Please put the data below into a Markdown table with two columns, Row and Line, giving each line its own number and leaving out blank lines.

--- START OF Material for this task ---

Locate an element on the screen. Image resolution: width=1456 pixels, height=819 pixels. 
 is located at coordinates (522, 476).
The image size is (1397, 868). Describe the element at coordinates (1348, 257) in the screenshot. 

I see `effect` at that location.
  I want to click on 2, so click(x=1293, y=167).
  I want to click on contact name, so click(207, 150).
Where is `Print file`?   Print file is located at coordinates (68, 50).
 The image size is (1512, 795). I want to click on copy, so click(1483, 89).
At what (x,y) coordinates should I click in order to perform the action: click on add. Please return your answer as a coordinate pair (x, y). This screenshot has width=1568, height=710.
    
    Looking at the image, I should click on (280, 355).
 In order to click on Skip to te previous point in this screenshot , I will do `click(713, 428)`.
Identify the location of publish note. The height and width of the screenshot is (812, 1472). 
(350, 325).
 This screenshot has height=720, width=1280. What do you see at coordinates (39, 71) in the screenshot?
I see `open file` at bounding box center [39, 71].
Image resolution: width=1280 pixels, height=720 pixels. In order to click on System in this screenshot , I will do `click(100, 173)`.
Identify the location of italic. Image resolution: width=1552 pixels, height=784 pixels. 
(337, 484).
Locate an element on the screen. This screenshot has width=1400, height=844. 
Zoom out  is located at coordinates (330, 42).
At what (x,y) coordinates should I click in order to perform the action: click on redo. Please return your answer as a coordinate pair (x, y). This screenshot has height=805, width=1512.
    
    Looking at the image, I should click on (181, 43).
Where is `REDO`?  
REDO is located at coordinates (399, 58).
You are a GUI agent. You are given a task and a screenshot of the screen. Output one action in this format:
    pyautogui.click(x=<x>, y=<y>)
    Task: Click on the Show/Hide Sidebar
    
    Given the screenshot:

--- END OF Material for this task ---

Reply:
| Row | Line |
|---|---|
| 1 | Locate an element on the screen. Image resolution: width=1456 pixels, height=819 pixels.  |
| 2 |  is located at coordinates (522, 476). |
| 3 | The image size is (1397, 868). Describe the element at coordinates (1348, 257) in the screenshot.  |
| 4 | I see `effect` at that location. |
| 5 |   I want to click on 2, so click(x=1293, y=167). |
| 6 |   I want to click on contact name, so click(207, 150). |
| 7 | Where is `Print file`?   Print file is located at coordinates (68, 50). |
| 8 |  The image size is (1512, 795). I want to click on copy, so click(1483, 89). |
| 9 | At what (x,y) coordinates should I click in order to perform the action: click on add. Please return your answer as a coordinate pair (x, y). This screenshot has width=1568, height=710. |
| 10 |     Looking at the image, I should click on (280, 355). |
| 11 |  In order to click on Skip to te previous point in this screenshot , I will do `click(713, 428)`. |
| 12 | Identify the location of publish note. The height and width of the screenshot is (812, 1472).  |
| 13 | (350, 325). |
| 14 |  This screenshot has height=720, width=1280. What do you see at coordinates (39, 71) in the screenshot? |
| 15 | I see `open file` at bounding box center [39, 71]. |
| 16 | Image resolution: width=1280 pixels, height=720 pixels. In order to click on System in this screenshot , I will do `click(100, 173)`. |
| 17 | Identify the location of italic. Image resolution: width=1552 pixels, height=784 pixels.  |
| 18 | (337, 484). |
| 19 | Locate an element on the screen. This screenshot has width=1400, height=844.  |
| 20 | Zoom out  is located at coordinates (330, 42). |
| 21 | At what (x,y) coordinates should I click in order to perform the action: click on redo. Please return your answer as a coordinate pair (x, y). This screenshot has height=805, width=1512. |
| 22 |     Looking at the image, I should click on (181, 43). |
| 23 | Where is `REDO`?   |
| 24 | REDO is located at coordinates (399, 58). |
| 25 | You are a GUI agent. You are given a task and a screenshot of the screen. Output one action in this format: |
| 26 |     pyautogui.click(x=<x>, y=<y>) |
| 27 |     Task: Click on the Show/Hide Sidebar |
| 28 |     Given the screenshot: |